Records provided >>

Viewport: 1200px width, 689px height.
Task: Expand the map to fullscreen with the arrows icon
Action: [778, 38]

...

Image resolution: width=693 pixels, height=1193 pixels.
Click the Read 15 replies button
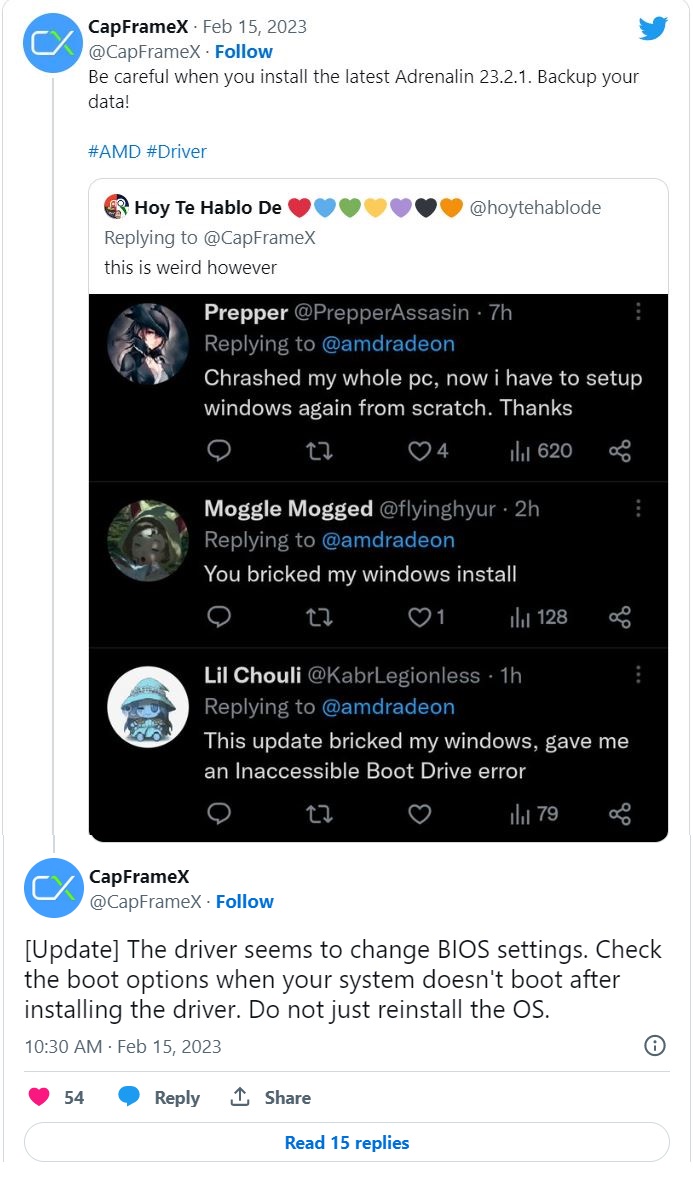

--

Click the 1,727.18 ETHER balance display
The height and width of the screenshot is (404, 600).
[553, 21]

Task brief >>
Extract each line of the material above that contains the string "Click".

Response to the task >>
Click the Read 15 replies button
Click the 1,727.18 ETHER balance display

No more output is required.